A grey, 3D image of my foot begins to appear onscreen from heel to toe.
Brubacher repeats the process with my right foot and checks the data. There’s a hole in my left foot, which Brubacher says was caused by light.
“If a bit of light got in, and it [the scanner] doesn’t like that, then it will lose a bit of the data in the shaft of your leg,” he says.
Brubacher fills in the missing section with a quick stroke of the mouse, then clicks back to the grey model to show me the hole has disappeared.
A customer’s scans are then sent to the computers on his desk where Brubacher makes some more adjustments before the data is emailed to a factory in Guangzhou, China. Here, a plastic model of each foot, called a last, is made in a CNC milling machine and from those models, near-perfect right and left shoes are made. The shoes are sent back to Collingwood where Brubacher does the finishing touches and makes more adjustments based on feedback from the customer.
“It’s as close to perfection as anything that has ever occurred on the face of the earth, by far,” Brubacher says of shoes made from the scans.
Perfection comes at a price of around $1000 for the shoes, depending on what inserts and fine-tuning are required. But, the grey-haired craftsman says, if it is a case of “it’s either me or the wheelchair,” the shoes are a worthwhile purchase.
The new technology is also helping a small number of shoemakers tackle the public’s growing need for custom shoes by allowing them to serve more customers at a higher speed, says Rob DiFelice, a custom shoemaker in the Niagara region.
“With doing things by means of computers and all this new technology it’s going to totally be able to take over what the shoemaker had done . . . at a faster pace,” says DiFelice whose father taught him shoe repair. “And the product looks beautiful.”
DiFelice says he got into custom shoes because of the huge demand in his area.
Brubacher taught DiFelice how to use the scanner and computer systems in Collingwood and DiFelice still goes there frequently for more training.
He says Brubacher is a very enthusiastic and meticulous teacher.
“You can tell he really loves what he does,” DiFelice says. “He’ll tell me things in his teachings that he’s already told me five times over again.”

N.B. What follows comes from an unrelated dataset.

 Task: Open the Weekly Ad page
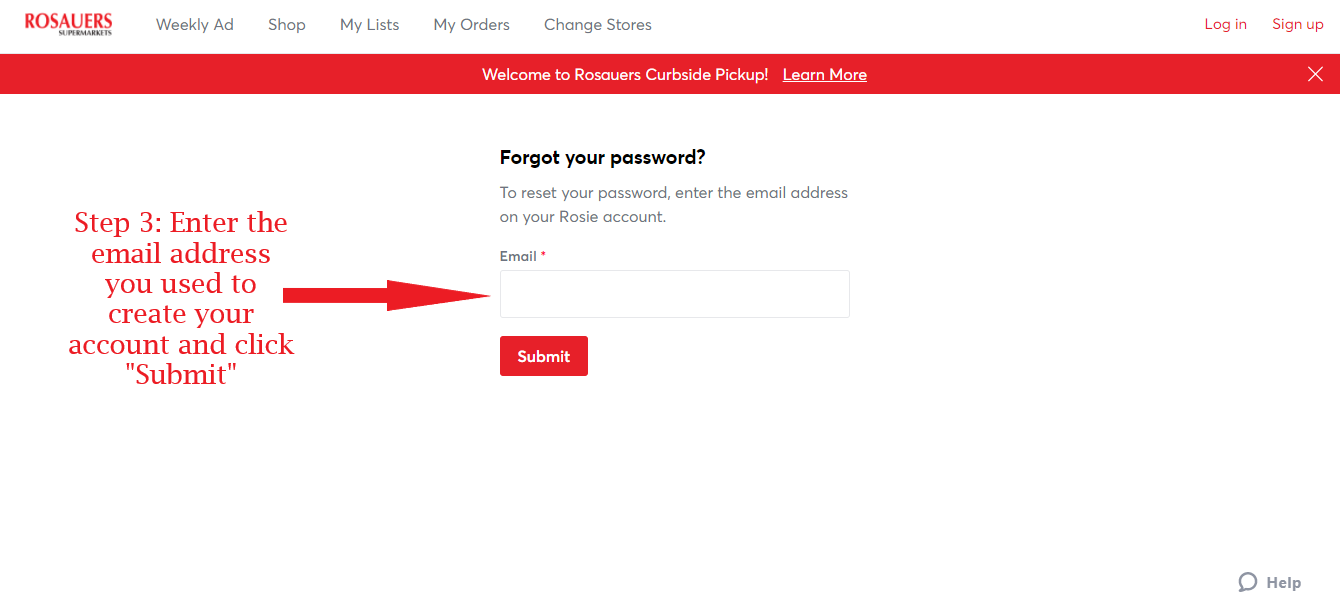[194, 25]
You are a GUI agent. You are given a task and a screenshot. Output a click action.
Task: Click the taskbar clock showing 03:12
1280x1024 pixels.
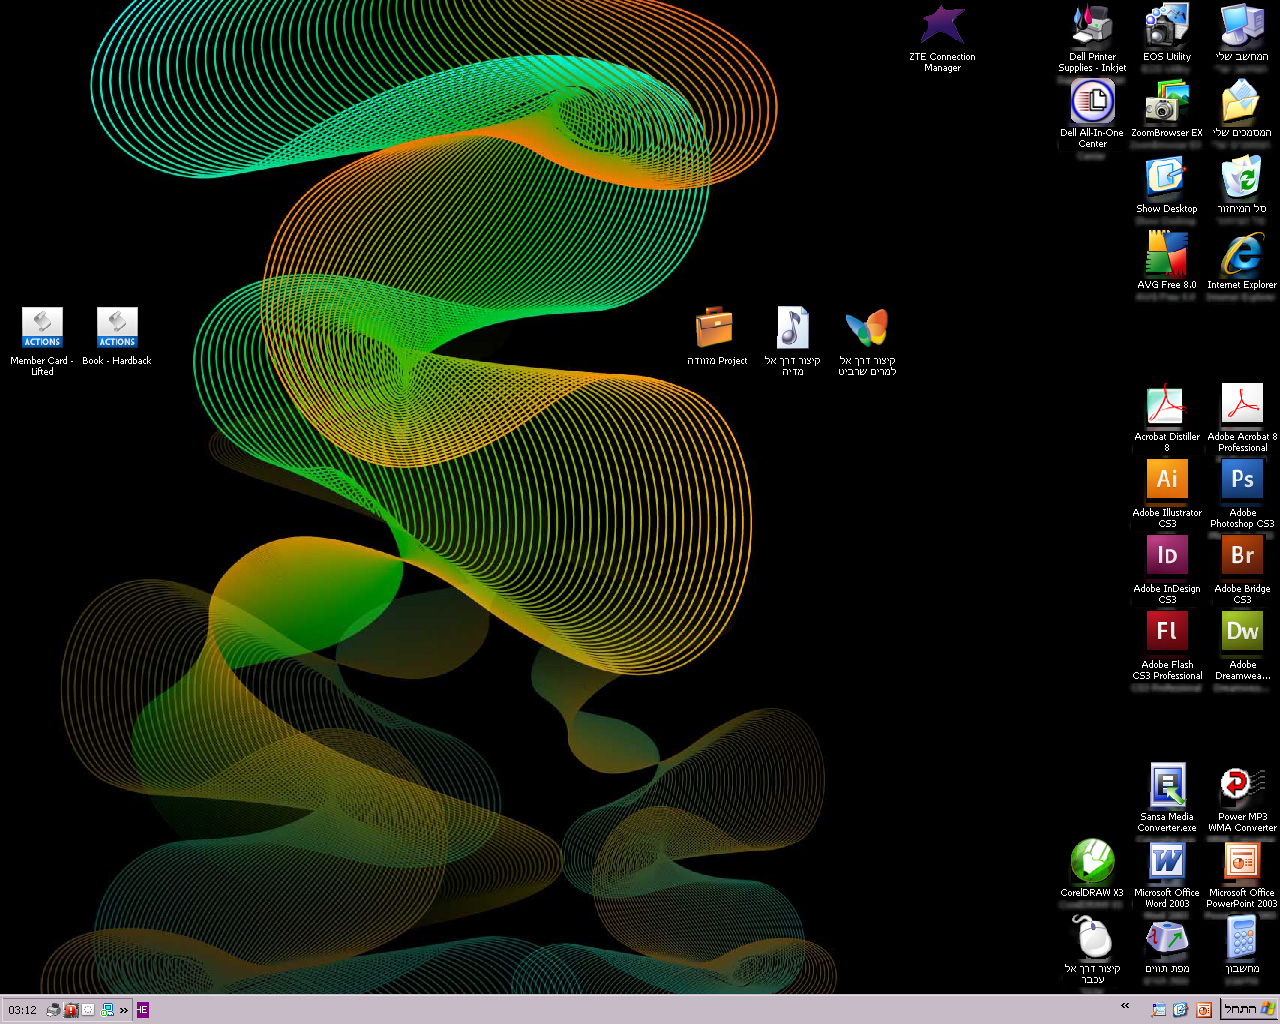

“He doesn’t even realize it . . . and he’s as enthused about it as he was from the first time he told me about it,” the younger shoemaker adds. “He likes to make sure you understand what he’s talking about, so he’s very thorough in his teachings too.”
Though Brubacher grew up watching his own father repair shoes, he taught himself how to make shoes and use the scanner and computer systems later on.
“My teacher is fixing my mistakes at night, for free,” he says, looking down his nose. “That’s a stern teacher. You listen to that teacher.”
Brubacher is also passing those teachings on to his daughter, Angela.
She agrees new technology like the foot scanner will replace the dying shoemaker but someone with shoemaking and orthopaedic knowledge and experience, like her father, will still be needed to properly serve those with foot problems. Technology will bring those skills to more people, she says on the phone from the family’s Elmira location.
“It’s much easier for him to teach somebody new, like myself, in a shorter period of time how to use all of that knowledge and the technology,” Angela says.
Brubacher says he’s lost a lot of money investing in the new technology, but he says the greater ability to help people walk in comfort has made up for the loss.
“It’s cost me my fortune but it’s worth it,” he says. “People come in, after the fact and they say, ‘You know, it’s just been an amazing, amazing, miraculous difference.’”
“We’re not dealing with covering up the feet here. We’re dealing with the quality of people’s lives.”